The “Cinema – Psychiatry Seminars” organized in collaboration with Akbank Sanat – the cultural institution mostly serving in its venue located in Istanbul's Beyoğlu district – and Psikesinema & Psikeart are continuing in December. The coordinator of the series of events, scheduled for November 2019 to June 2020, is professor. Dr. M. Emin Önder. The event series organized with the theme of “Novel Heroes in Cinema” consists of subheadings of “Worshipping the Power and Fearing of the Powerful,” “Passion and Jealousy,” "Who Am I?” “Those Who Live with Secrets,” "Does Smell Give You Life or Hold You Captive?” “Rural Literature,” “Critical View to Understand” and “Opening a Window to Another Culture.” The program begins with the screening of selected films under the specified titles and continues with a discussion section attended by directors, writers, actors and doctors.
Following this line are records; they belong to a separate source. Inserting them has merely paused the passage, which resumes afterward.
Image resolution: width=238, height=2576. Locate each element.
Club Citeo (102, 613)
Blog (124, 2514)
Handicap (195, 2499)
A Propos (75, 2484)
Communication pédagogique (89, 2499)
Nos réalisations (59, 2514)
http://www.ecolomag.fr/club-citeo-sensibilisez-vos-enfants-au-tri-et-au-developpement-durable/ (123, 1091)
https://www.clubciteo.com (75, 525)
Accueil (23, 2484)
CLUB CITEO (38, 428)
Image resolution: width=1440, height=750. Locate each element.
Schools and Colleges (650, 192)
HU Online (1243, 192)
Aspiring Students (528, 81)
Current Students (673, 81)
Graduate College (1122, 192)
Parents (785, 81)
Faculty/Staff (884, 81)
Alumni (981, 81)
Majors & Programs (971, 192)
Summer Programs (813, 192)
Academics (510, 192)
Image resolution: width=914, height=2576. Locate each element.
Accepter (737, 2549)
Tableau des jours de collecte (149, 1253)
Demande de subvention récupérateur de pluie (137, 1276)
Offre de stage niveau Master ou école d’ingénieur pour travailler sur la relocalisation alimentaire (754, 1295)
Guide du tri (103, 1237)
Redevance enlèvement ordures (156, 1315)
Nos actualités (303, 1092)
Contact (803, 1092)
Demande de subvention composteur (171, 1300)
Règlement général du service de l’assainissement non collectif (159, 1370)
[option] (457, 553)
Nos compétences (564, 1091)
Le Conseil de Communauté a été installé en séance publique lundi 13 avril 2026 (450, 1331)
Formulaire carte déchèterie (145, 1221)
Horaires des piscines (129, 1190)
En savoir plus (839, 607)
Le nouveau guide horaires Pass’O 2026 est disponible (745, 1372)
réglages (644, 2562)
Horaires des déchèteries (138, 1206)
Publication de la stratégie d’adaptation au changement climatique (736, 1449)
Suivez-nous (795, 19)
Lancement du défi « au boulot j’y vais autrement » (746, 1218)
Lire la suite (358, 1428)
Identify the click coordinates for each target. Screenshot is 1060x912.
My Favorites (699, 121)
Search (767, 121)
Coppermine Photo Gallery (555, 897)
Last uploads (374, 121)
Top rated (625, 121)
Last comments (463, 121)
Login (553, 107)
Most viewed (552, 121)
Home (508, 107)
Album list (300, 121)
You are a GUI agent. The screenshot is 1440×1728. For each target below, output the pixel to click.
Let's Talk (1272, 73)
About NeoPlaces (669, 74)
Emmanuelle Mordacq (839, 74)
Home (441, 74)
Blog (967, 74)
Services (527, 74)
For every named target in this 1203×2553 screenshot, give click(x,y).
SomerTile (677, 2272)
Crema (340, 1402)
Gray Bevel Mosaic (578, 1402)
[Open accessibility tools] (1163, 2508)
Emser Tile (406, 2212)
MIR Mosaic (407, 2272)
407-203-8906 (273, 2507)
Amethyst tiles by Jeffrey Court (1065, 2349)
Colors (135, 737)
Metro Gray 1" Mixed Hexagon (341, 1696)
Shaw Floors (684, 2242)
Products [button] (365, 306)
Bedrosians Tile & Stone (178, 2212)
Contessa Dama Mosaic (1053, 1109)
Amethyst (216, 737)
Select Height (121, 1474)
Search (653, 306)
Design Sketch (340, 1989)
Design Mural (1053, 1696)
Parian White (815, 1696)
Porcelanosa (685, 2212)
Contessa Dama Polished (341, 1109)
The event series brings into question “Novel Heroes in Cinema,” one of the most popular and ambitious titles of the interaction between literature and cinema, through both reading and watching.
The event on Dec. 18 will begin with a screening of director Carlos Saura's film “Carmen,” which is adapted from the work of Prosper Mérimée. The speakers of the discussion section after the screening of the film are professor Bedirhan Üstün, who is the chairman of the session, professor Pınar Aydın O'dwyer, Çağnur Öztürk and Haydar Ergülen.
Are novel heroes characters? There is actually no one-to-one relationship between the formation of character and the formation of novel heroes. The formation of a character can be a separate novel subject. On the other hand, the richness of the detail of the novels, the streets which the heroes of the novels walkthrough, the nature, the position to which they are driven through the web of established relationships, the way they sometimes turn to a behavior that they themselves did not expect, as in “Crime and Punishment,” and sometimes they are filled with pain for an unknown reason when you unwittingly live in unique details like Mrs. Dalloway, all tell that what makes a hero is the overall fiction and structure of the novel. For example, the positioning of a hero in the novel symbolizes the last remnants of the century, such as Don Quixote's farewell to chivalry while the state, which is overlooked in Mario Puzo’s “The Godfather," can reveal the crime-family relationship. In the meantime, we may find a unique person like Carmen.